What’s left is containment in jail or supervision in the community. Locking someone up has at least the benefit of removing him from temptation. But consider what community supervision amounts to. Under present minimum standards, registered sex offenders considered low risk are visited by a police officer once a year, and those at medium risk are seen every six to nine months. If that seems inadequate, the minimum for those much likelier to offend seems quite unacceptable - a visit only every three to six months for a high risk offender. Those at very high risk get looked in on just once a quarter.

It would take immense care to monitor such a person and stay wise to their notorious deceptions. The mentoring buddy schemes in North America suggest spending at least three hours a day with an offender. Then you have only to think of the disastrous failures in this country of probation orders and tagging in general. You might almost as well skip it altogether.
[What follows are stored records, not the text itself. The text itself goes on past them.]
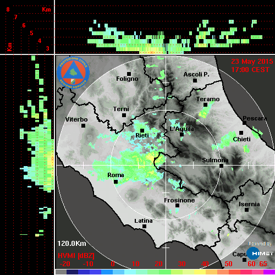275x275 pixels.
Task: Click the Ascoli P. city label
Action: [x=196, y=74]
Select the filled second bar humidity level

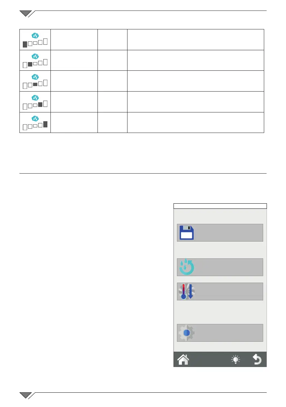click(30, 64)
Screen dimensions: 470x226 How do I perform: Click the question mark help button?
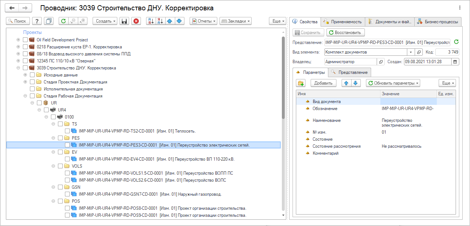[37, 21]
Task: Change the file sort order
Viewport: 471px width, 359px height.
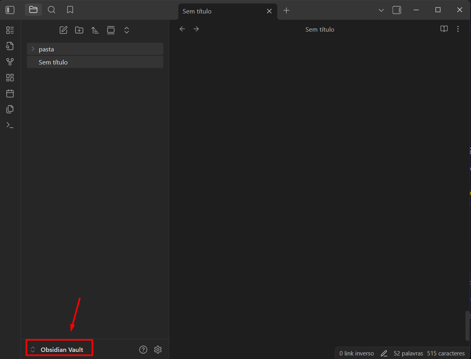Action: coord(95,30)
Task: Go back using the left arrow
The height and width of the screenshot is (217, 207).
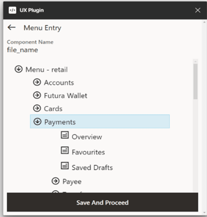Action: [12, 27]
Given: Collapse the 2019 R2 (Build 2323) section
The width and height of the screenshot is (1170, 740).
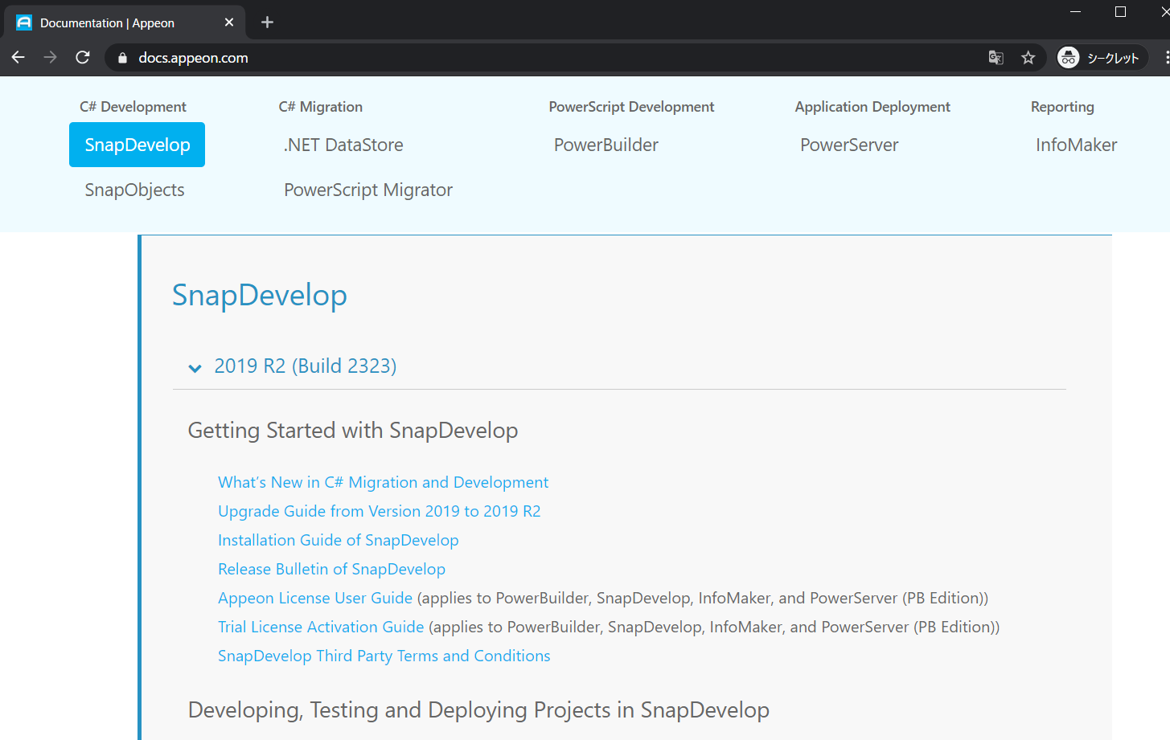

It’s true that agencies have discretion to visit people more often, which they use. But to keep a close eye on known offenders, let alone those who’ve merely received cautions, is clearly quite impossible. The point of multi-agency public protection agreements, set up in 2001, was to get different agencies to talk to each other without demarcation disputes. Perhaps they do so more than previously, though I can’t help feeling sceptical, given the inefficiencies of police, probation and welfare agencies.

Given all this, police cautions and community supervision seem inadequate. The question is what, if anything, could be done instead. With serious and persistent offenders - the men who are addicted to the most disgusting abuse - the only answer is segregation. Prison sentences come to an end but their tragic tendencies don’t. Some bloggers have been suggesting dumping them on offshore islands, rather like leper colonies, for their own protection as well as ours. That seems extreme; gated communities might be more humane but they would have to be slightly involuntary.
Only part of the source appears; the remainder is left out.